Montecon-Oria et al. [
9] developed PCL and composite PCL/graphene (PCL/G) HF membranes using the phase inversion technique for the realization of an in vitro BBB model to test the permeability of innovative drugs for treating neurological disorders. Both kind of HFs have morphological and mechanical properties that enable their use as scaffolds for cell culture in BBB models. The presence of graphene in PCL/G membranes enlarged the pore size and the water flux and presented significantly higher electrical conductivity than PCL HFs. Particularly, this study indicates the potential of PCL HF membranes to grow endothelial cells and PCL/G HF membranes to differentiate astrocytes, the two characteristic cell types that could develop in vitro BBB models in future 3D co-culture systems.

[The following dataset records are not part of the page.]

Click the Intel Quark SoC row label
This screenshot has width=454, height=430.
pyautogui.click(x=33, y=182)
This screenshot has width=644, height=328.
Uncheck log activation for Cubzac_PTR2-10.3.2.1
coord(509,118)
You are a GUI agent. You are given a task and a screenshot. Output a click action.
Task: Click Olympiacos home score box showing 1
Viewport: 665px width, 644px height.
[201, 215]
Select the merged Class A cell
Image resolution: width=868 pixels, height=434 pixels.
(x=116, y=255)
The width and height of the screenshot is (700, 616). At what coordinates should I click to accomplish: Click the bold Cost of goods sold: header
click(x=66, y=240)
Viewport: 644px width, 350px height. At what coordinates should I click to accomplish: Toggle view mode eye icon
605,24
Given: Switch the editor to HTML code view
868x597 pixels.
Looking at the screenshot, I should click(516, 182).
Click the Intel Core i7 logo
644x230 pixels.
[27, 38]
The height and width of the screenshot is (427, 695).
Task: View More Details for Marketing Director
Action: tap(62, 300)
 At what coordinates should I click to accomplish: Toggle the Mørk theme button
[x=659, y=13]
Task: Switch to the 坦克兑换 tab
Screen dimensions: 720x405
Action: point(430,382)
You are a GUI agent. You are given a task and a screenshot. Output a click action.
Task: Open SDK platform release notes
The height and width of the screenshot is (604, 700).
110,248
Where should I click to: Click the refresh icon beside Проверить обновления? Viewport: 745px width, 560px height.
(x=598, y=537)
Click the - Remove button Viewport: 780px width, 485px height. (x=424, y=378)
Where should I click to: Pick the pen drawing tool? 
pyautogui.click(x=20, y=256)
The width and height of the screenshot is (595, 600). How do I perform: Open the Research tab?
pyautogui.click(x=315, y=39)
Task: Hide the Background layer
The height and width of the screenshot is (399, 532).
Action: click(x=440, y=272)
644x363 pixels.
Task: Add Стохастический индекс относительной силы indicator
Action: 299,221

Interestingly, Piscioneri et al. [
10] present the successful development of a multiplex membrane device that consists of a continuous array of PLGA membrane chambers as an innovative platform for performing different and simultaneous investigations. Morphological, structural, physico-chemical, and mechanical properties of PLGA membranes support cell adhesion, growth, and neuronal differentiation. The PLGA multiplex membrane platform enabled the demonstration of the role of trans-crocetin double protective action in defending neurons against both oxidative stress and Aβ-induced toxicity, which play important roles in the pathogenesis of Alzheimer’s disease. Therefore, the multiplex membrane system offers precise and reliable cell responses and serves as an easy handling platform for the initial and fast screening of therapeutic compounds in controlled conditions.
A review paper completes this SI [
11]. It summarizes the recent advances and trends on the development of membrane scaffolds from synthetic polymers and hybrid materials employed for the engineering of cartilage tissue and regenerative medicine.
Given these diverse contributions, it is evident that the development of polymeric membrane systems applied to tissue engineering is a growing research area that is under continuous evolution that will lead to innovative solutions in this field. We hope that this SI not only provides a source of information but that is can also serve to stimulate new ideas. Finally, as guest editors, we would like to sincerely thank all of the authors, reviewers, and the publisher for their outstanding work.